Postman Rooted by rival23
Summary: overall super fun and easy box made by TheCyberGeek.
Initial foothold using an unauthenticated redis instance was a cool example of why we put passwords on it.
Cracking rsa_keys gave away user access and an authenticated RCE gave away root.
Initial Enumeration
As Usual I start with performing a full port scan using nmap
After I get all open ports I start a more detailed scan on each of these ports
By using the tags -sC and -sV I tell nmap to look for service and version
Port Enumeration
PORT 80:
The website is still under construction. I decided to let some automated scanner do it’s thing and continue on other ports.
Port 6379:
I found a link with some interesting ideas and tried some stuff.
Using redis-cli we can see if the instance of redis needs authentication or not
When trying to connect to it it gives a kinda shell straight away, so no authentication required for this redis instance. Let’s exploit the crap out of it
Foothold: redis Unauthenticated rce
https://packetstormsecurity.com/files/134200/Redis-Remote-Command-Execution.html
the idea here is to add our own ssh key to the authorized_keys file on the remote box. with our key injected we can ssh into the remote box using our own private key and have shell as redis user.

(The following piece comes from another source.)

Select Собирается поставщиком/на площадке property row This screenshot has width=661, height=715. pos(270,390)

- Make a rsa_key using ssh keygen -> issue command and fill in al blanks
- Copy the id_rsa.pub into a text file
- Pass it along in a var for the redis client and connect to it after
- Save the content of the file into authorized_keys for redis user
- Connect as redis user using ssh
Now we have shell on the box as redis and time for some internal enumeration.
Priv esc 1 : user Matt
Ran linuxprivchecker
Using my own python webserver I managed to get an automated scanner on the remote box.

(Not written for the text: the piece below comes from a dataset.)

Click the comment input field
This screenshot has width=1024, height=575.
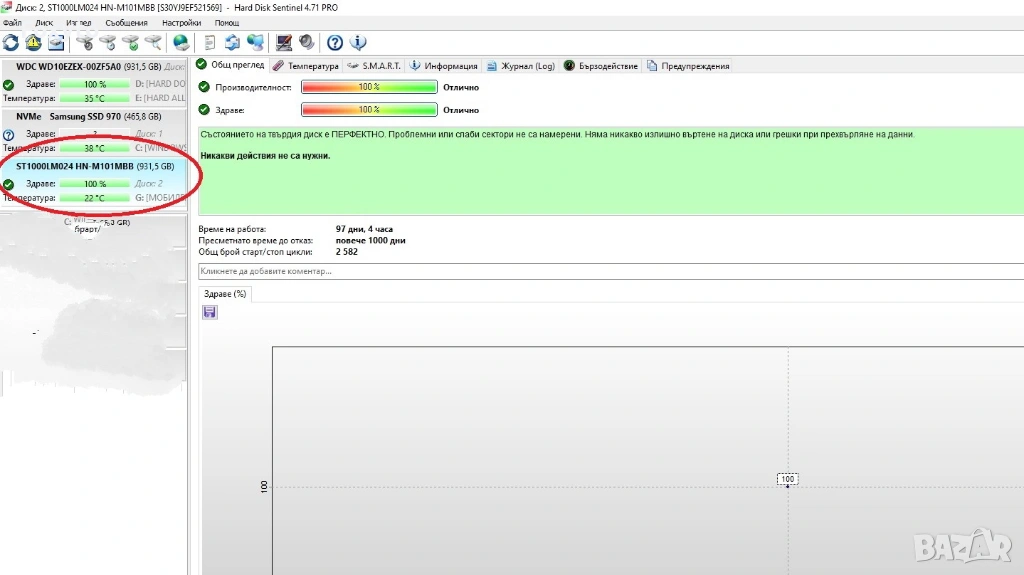pos(610,271)
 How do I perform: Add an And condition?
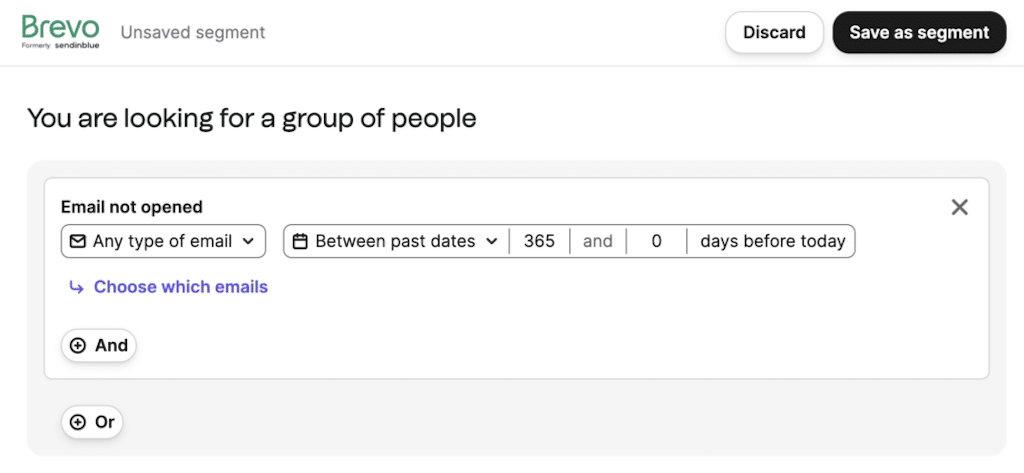[99, 346]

First setup the listener on own box using python3 -m http.server 80
Using wget on the remote box will make a GET request onto my webserver
We can see this request in the local kali which is a good sign and means it worked
To run the script you need to simply call it using python
After some looking around I found the id_rsa.bak in the /opt
directory
In the header of the key tells us it’s encrypted, this means it needs to be cracked first
Using ssh2john I got the hash from the encrypted file and now that is crackable using john
Using john with format SSH we can simply pass the hash together with a wordlist and it gets cracked
Matt / computer2008 are the creds I got now.
Using ssh to get connection is not working, after some trial and error we find the right way to use these creds
With this we have now compromised user
ROOT
Now that we have Matt user on the box it is time for some more enumeration and look for a way to get root.
I looked at open ports again to see if there were any interesting ones that needed more info in the beginning.
Port 10000:
Following the redirect revealed a login page.
Tried Matt / computer2008 and gave us admin panel.
I stumbled upon a metasploit module for webmin 1.910 when looking for well known vulnerabilites using searchsploit
Start msfconsole using msfconsole
and then look for the right module
After setting all options it should look like this
Note that SSL is true. A browser session to http://postman.htb:10000/ revealed this
Run the module using run
or exploit
This gives us root shell and thus owned the box!